Role of extracellular signal-regulated kinase pathway in diepoxybutane-induced apoptosis of human lymphoblasts.

3384 Diepoxybutane (DEB) is the most potent metabolite of the environmental chemical 1, 3-butadiene (BD), which is prevalent in petrochemical industrial areas. BD is a known mutagen and human carcinogen, and possesses multi-organ systems toxicity that includes bone marrow depletion, spleen and thymus atrophy. Although the toxic effects of BD are known to be mediated through its epoxy metabolites, the cellular and molecular mechanisms of BD toxicity are not well understood.
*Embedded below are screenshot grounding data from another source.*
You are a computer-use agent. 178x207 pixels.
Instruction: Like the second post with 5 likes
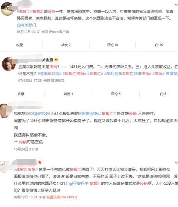click(x=163, y=94)
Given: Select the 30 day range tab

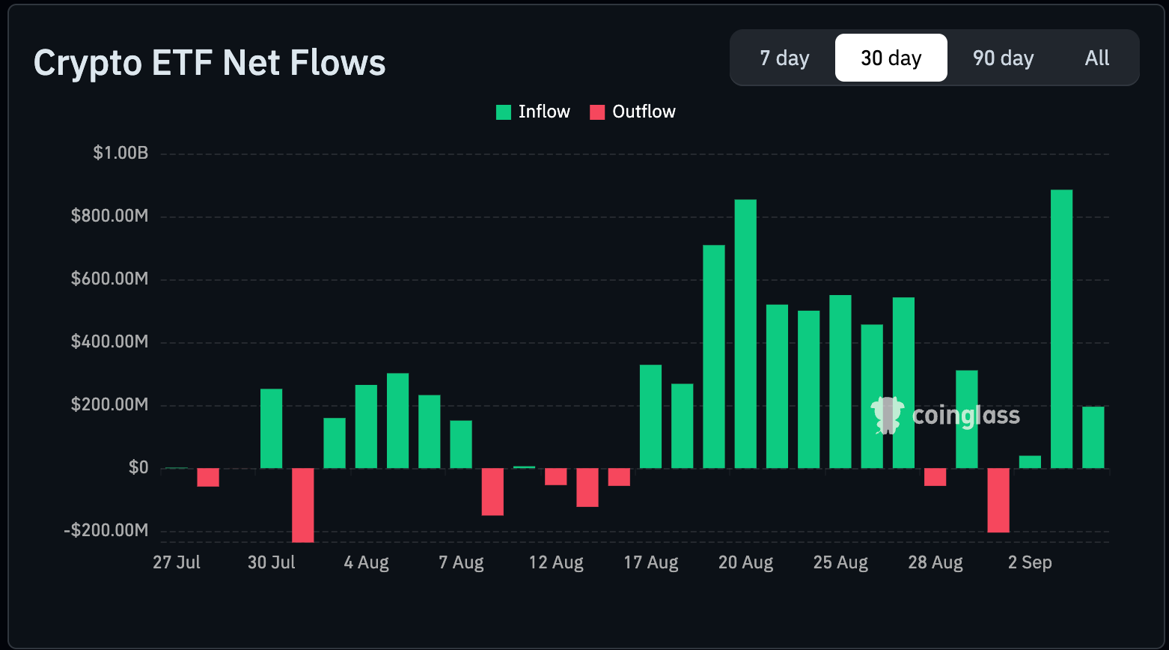Looking at the screenshot, I should [x=891, y=58].
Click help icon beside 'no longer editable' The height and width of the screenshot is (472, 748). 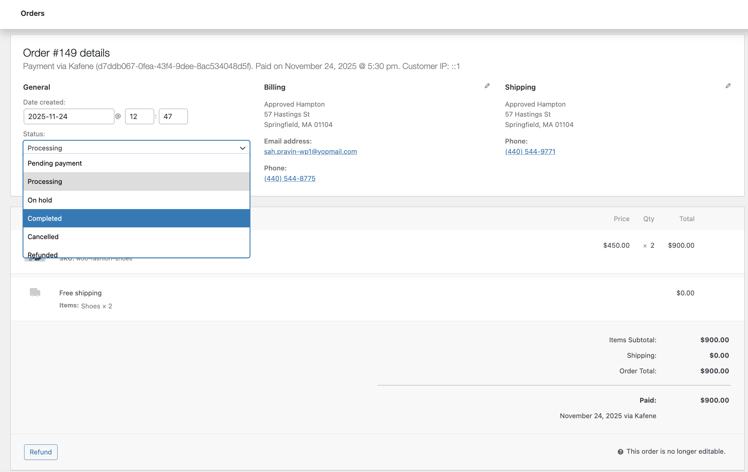coord(620,452)
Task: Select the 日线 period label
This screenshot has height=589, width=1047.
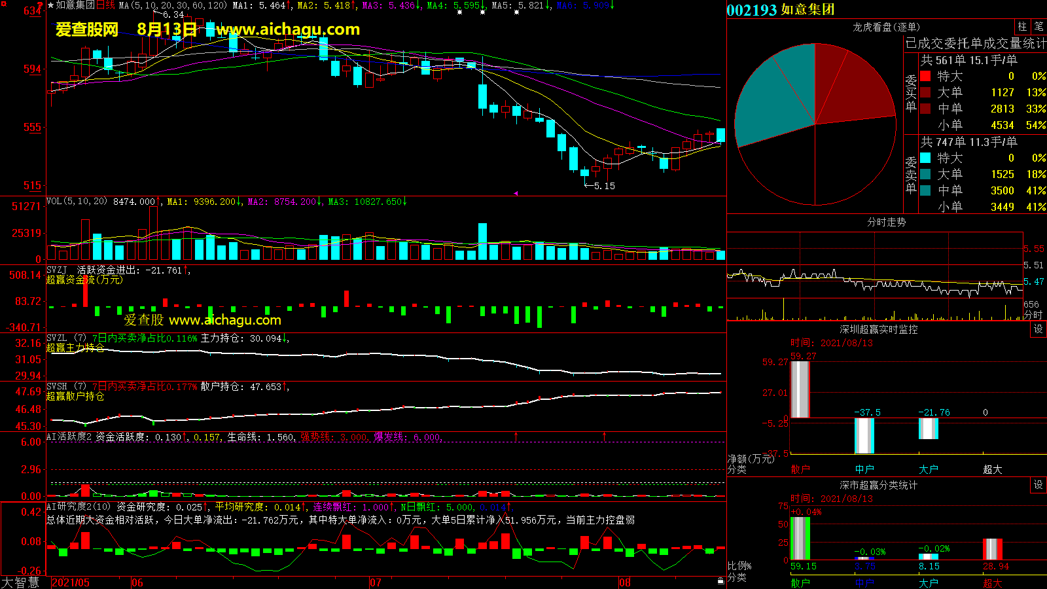Action: (105, 5)
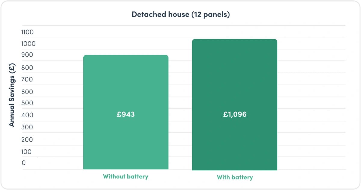Click the 500 y-axis tick label
The image size is (361, 190).
pos(27,103)
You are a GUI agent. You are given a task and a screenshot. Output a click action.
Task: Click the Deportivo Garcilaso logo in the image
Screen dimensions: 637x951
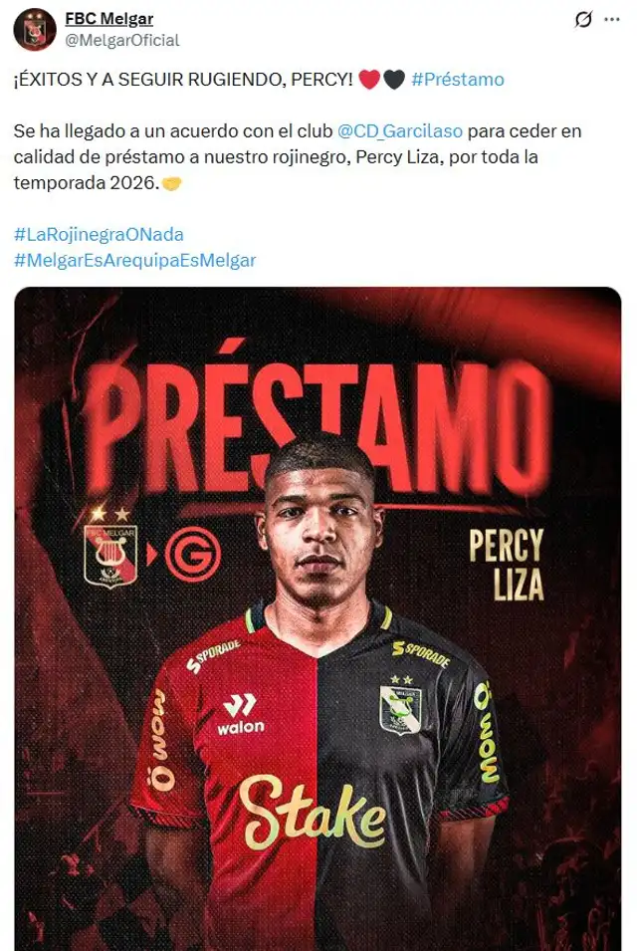pyautogui.click(x=189, y=551)
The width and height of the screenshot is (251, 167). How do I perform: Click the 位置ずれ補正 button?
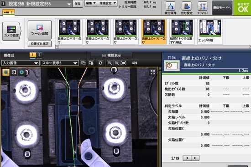40,44
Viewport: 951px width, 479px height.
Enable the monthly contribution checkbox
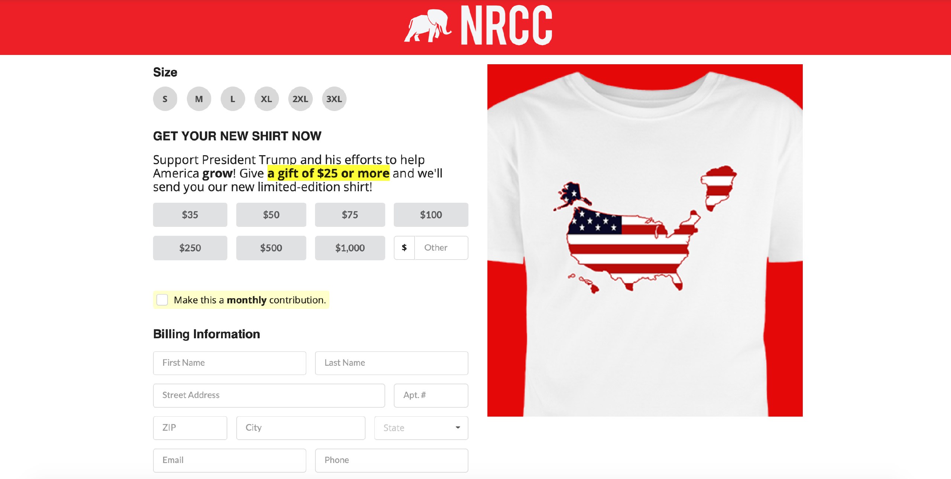click(162, 300)
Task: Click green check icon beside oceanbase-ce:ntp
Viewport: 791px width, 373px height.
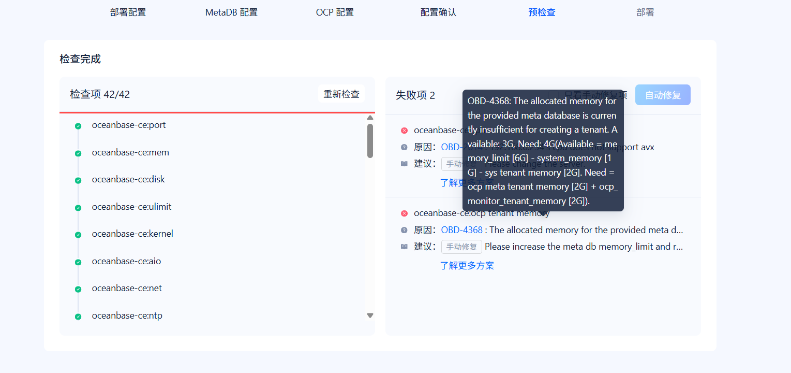Action: (78, 317)
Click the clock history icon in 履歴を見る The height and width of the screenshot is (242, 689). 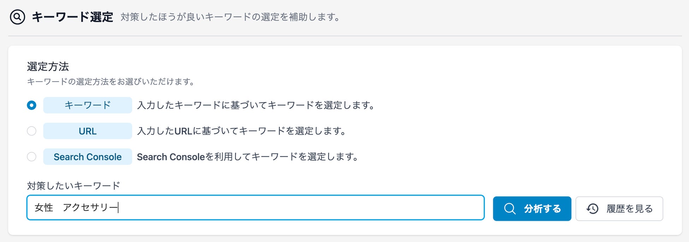coord(592,209)
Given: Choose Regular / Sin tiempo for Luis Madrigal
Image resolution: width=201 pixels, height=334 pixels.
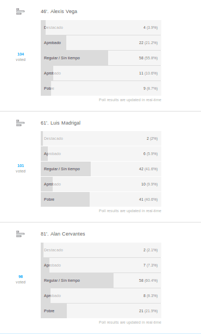Looking at the screenshot, I should point(101,169).
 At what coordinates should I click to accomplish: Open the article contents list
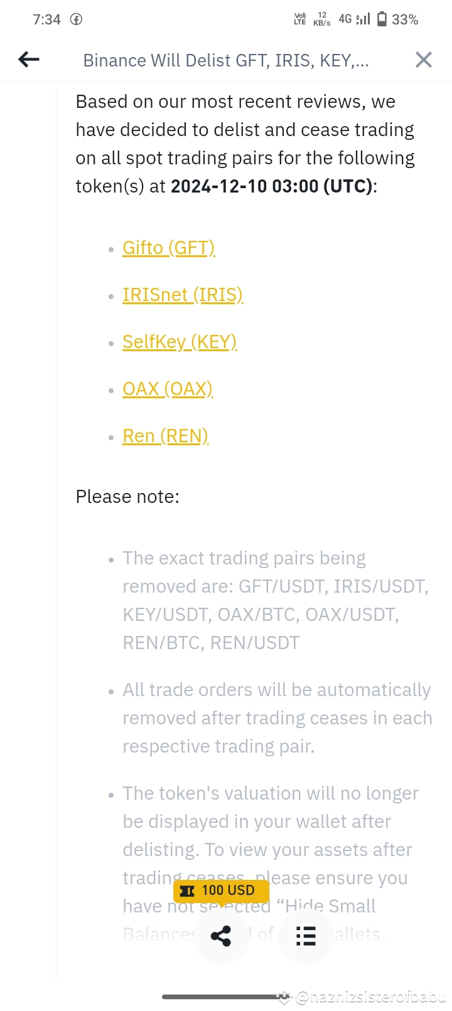pos(306,936)
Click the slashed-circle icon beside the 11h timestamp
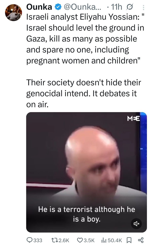Screen dimensions: 152x246 click(129, 7)
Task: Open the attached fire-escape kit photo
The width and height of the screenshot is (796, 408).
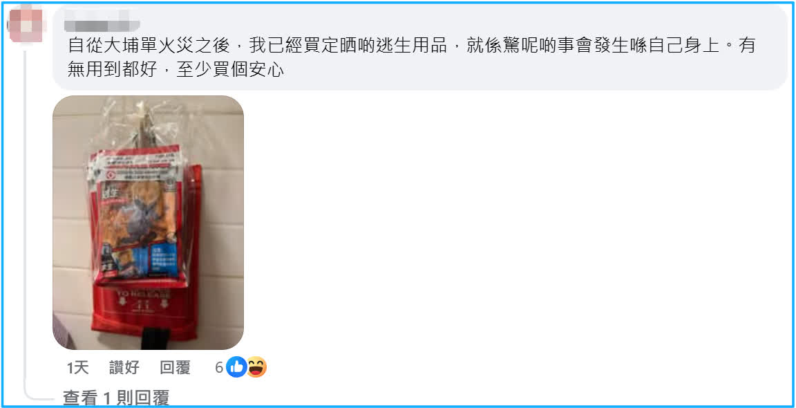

In working towards the elucidation of the cellular and molecular mechanisms of BD toxicity, our laboratory has recently reported the occurrence of apoptosis, but not necrosis, in human lymphoblasts exposed to low micromolar concentrations of DEB. The objective of this study was to identify apoptotic signaling pathways responsible for mediating DEB-induced apoptosis in human lymphoblasts. The mitogen-activated protein kinase (MAPK) pathways provide a mechanism by which signals are transduced from the cell surface to the nucleus, leading to activation of genes involved in a wide variety of cellular processes, including cell survival. We thus investigated the role of MAPKs in mediating DEB-induced apoptosis in human lymphoblasts. We found that the extracellular signal regulated kinase (ERK) was activated (as deduced by western blot analysis utilizing activation-specific antibodies) in response to DEB in an exposure time and DEB-concentration dependent manner; under these conditions levels of total ERK protein remained unchanged. A specific pharmacological inhibitor (PD98059) of MAPK kinase inhibited 60% of the DEB-induced apoptosis in human lymphoblasts at 24h post-exposure; under these experimental conditions the activation of the extracellular-signal regulated kinase (ERK) was inhibited. This is the first report to implicate the ERK MAPK pathway in mediating DEB-induced apoptosis. Since this pathway is known to control cell growth in most cell types, its involvement in mediating apoptosis may select for mutations which enable cells to escape apoptosis, leading to butadiene-induced carcinogenesis.